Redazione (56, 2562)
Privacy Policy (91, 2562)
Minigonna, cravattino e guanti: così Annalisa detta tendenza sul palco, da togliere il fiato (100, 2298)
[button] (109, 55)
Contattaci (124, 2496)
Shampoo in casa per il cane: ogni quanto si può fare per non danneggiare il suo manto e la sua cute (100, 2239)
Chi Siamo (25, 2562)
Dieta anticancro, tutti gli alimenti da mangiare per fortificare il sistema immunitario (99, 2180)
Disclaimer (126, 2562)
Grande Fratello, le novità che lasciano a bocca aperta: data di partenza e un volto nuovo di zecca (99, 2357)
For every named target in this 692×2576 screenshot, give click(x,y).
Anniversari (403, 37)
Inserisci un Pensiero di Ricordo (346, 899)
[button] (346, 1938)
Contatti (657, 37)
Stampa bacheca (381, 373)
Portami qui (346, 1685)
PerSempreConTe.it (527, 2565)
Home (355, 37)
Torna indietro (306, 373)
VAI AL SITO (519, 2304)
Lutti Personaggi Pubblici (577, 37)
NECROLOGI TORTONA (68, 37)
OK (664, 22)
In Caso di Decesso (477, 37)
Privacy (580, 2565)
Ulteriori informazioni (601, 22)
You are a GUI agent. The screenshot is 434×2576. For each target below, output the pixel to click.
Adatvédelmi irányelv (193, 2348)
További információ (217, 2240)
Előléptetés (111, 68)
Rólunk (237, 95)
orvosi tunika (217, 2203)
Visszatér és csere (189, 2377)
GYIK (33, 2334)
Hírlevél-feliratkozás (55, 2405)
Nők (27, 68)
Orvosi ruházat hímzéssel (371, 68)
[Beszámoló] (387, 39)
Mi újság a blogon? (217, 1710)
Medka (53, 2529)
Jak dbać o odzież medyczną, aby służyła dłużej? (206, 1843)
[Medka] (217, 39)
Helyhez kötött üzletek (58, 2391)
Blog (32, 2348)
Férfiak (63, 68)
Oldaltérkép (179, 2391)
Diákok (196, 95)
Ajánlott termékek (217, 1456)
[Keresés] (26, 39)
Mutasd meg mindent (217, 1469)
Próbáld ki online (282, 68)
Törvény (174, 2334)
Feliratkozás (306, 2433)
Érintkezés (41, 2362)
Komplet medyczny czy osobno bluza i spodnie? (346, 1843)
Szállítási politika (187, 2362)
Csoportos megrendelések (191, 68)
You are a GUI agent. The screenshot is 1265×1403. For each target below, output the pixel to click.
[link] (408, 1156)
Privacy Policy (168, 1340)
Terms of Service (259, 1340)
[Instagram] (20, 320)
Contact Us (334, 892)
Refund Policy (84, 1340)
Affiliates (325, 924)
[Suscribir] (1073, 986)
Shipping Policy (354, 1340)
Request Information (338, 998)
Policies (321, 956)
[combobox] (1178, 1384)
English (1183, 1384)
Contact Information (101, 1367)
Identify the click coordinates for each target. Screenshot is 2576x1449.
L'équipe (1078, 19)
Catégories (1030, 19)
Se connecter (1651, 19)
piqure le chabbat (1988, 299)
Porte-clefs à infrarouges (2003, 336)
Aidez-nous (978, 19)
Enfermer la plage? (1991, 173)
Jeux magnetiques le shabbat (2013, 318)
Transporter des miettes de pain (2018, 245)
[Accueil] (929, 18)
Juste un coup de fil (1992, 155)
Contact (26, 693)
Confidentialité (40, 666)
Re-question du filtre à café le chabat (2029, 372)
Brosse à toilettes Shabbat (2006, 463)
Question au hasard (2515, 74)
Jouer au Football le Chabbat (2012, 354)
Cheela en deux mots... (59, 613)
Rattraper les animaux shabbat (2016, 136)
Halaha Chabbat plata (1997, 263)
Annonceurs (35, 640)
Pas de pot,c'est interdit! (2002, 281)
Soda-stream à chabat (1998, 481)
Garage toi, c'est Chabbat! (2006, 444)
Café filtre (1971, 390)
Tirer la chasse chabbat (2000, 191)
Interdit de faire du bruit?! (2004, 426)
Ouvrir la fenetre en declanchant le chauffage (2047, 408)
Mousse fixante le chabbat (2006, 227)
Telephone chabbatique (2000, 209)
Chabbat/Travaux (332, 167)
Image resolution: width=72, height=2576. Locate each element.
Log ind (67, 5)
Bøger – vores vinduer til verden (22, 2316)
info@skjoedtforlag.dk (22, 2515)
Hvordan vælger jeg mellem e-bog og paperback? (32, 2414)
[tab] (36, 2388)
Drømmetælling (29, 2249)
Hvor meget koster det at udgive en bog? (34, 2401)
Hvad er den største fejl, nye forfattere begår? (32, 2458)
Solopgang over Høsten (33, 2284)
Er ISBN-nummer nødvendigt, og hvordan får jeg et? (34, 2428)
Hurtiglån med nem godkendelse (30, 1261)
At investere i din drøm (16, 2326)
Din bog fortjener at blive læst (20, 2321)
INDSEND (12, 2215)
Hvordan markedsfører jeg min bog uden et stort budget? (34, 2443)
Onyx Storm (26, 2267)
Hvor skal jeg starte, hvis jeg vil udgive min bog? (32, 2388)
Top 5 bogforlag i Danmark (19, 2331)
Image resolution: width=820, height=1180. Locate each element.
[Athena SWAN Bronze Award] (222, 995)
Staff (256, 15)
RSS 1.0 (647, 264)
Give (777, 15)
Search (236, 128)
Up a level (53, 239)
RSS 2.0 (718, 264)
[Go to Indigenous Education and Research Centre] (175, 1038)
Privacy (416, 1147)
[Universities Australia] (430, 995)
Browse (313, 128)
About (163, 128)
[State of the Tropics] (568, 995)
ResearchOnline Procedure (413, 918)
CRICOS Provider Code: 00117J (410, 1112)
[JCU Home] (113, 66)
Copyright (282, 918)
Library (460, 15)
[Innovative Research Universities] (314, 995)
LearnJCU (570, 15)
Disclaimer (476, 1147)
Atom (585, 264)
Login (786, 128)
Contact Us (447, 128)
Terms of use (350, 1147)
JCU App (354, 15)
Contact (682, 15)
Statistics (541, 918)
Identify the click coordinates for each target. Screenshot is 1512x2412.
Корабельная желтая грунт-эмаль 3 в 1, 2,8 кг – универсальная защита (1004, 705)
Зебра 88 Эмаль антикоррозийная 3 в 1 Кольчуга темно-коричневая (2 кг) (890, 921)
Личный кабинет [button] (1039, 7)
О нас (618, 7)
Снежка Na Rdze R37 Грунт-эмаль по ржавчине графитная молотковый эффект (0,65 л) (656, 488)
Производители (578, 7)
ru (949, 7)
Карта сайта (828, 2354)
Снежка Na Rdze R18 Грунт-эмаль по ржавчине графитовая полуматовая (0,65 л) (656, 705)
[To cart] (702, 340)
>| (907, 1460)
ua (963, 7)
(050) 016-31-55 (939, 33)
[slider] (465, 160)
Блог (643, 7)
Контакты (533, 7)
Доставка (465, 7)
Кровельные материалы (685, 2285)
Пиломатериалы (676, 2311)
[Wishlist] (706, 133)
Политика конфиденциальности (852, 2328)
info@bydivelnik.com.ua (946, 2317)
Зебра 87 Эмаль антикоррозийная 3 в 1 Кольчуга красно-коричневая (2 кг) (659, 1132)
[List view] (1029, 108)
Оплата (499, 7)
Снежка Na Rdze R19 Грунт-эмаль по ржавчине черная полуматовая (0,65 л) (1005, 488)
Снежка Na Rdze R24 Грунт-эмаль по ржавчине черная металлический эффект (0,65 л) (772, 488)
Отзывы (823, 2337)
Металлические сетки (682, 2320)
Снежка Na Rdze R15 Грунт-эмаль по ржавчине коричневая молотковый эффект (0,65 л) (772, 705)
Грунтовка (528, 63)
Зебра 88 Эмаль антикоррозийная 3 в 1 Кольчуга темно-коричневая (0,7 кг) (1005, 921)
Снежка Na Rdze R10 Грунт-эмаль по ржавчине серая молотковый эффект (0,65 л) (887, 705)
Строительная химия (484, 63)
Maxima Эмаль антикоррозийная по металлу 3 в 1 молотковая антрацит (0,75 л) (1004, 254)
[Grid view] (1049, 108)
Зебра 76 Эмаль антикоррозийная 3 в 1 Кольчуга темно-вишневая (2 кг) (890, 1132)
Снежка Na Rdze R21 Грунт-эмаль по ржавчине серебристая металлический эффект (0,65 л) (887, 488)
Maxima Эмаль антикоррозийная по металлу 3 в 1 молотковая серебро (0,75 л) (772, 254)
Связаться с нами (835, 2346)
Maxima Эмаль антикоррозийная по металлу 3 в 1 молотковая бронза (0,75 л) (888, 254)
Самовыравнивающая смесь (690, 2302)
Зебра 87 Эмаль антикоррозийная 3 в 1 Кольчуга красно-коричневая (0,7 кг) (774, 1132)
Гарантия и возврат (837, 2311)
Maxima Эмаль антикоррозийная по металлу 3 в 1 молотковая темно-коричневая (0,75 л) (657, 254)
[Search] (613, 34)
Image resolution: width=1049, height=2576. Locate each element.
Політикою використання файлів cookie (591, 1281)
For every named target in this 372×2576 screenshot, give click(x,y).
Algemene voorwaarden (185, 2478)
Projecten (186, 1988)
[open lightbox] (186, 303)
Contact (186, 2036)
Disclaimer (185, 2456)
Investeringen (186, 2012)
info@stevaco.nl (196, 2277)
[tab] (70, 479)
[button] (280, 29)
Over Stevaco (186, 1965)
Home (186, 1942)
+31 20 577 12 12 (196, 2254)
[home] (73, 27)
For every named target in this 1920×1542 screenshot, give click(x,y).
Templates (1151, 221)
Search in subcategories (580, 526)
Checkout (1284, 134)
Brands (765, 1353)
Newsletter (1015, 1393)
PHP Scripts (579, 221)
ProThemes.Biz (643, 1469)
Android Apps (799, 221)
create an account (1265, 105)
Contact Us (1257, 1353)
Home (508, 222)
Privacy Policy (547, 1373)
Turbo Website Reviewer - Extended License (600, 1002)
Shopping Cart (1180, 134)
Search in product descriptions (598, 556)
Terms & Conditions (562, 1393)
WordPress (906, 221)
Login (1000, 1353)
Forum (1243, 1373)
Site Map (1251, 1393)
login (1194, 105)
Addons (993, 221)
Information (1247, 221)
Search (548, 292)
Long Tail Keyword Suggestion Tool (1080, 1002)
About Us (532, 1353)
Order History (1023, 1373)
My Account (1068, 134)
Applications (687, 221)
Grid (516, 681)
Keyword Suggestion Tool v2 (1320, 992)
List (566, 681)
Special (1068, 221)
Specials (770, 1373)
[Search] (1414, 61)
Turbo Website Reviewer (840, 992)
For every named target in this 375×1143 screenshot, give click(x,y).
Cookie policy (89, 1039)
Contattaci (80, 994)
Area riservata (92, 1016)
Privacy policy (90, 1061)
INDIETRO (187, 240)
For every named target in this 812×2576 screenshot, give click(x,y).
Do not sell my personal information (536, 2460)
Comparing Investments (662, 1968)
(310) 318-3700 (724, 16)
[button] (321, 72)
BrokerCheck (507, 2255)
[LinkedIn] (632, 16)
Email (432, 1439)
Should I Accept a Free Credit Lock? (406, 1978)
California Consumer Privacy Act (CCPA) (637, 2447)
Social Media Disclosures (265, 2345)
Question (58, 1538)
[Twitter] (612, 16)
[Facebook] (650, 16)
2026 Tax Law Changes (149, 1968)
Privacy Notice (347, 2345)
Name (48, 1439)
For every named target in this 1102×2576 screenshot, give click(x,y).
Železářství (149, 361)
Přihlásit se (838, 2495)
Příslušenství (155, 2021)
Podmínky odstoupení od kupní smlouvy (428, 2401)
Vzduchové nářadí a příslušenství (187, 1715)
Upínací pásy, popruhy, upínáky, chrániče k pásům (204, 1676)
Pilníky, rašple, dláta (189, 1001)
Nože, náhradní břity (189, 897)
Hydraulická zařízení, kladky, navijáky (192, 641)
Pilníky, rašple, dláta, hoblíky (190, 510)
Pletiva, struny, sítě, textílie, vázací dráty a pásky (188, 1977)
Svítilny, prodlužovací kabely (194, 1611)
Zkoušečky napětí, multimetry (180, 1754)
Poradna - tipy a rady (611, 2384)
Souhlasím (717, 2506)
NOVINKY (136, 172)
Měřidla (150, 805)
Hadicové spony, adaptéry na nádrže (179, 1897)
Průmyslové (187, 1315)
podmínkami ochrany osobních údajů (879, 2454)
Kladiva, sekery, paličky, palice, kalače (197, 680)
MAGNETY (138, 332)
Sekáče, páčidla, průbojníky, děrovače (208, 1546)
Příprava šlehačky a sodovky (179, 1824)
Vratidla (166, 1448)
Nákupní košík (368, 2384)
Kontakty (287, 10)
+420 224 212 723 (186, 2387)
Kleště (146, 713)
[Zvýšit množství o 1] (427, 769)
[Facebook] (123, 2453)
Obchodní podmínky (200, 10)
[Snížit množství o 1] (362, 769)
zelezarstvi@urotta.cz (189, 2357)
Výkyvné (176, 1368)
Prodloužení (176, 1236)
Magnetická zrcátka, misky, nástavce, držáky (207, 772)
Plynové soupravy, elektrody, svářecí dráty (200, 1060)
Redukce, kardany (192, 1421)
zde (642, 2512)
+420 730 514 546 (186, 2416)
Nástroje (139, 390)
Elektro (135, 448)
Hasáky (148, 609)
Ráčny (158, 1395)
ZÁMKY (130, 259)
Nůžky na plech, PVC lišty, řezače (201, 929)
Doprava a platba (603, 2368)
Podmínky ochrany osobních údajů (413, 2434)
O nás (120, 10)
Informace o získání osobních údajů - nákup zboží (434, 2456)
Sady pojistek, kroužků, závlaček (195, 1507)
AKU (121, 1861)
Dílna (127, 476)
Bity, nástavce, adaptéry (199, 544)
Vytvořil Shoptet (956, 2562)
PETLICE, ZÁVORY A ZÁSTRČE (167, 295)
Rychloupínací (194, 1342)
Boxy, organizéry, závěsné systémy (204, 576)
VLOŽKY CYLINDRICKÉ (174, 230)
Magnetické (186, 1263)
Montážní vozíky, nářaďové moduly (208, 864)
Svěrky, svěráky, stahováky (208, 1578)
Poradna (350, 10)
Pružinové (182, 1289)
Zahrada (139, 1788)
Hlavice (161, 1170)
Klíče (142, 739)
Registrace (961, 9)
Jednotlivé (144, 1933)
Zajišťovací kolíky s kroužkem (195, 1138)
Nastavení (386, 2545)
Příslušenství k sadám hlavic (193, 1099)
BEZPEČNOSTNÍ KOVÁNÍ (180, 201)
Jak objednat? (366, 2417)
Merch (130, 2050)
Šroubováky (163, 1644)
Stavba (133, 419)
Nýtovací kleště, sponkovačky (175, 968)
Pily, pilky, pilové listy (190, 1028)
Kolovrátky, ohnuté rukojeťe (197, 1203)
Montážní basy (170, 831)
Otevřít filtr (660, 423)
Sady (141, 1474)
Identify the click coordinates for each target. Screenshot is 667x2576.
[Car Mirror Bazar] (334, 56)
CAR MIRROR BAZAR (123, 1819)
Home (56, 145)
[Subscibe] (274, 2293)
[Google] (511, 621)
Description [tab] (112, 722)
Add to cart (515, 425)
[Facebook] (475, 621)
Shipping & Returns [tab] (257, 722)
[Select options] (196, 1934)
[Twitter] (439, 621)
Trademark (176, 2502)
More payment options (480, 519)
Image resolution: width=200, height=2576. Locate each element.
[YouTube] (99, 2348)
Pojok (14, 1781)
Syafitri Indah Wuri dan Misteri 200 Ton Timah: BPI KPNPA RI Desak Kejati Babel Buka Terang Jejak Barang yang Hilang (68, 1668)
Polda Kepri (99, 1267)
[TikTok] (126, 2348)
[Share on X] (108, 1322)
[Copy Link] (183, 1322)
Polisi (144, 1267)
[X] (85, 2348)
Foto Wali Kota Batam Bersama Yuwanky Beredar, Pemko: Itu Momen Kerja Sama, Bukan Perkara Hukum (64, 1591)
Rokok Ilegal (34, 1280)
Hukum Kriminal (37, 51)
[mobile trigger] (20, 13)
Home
++++++++
▶ **Action item**: Search the entries above for "металлический". Return every line that has it.

▶ **Reply to the exercise**:
Снежка Na Rdze R24 Грунт-эмаль по ржавчине черная металлический эффект (0,65 л) (772, 488)
Снежка Na Rdze R21 Грунт-эмаль по ржавчине серебристая металлический эффект (0,65 л) (887, 488)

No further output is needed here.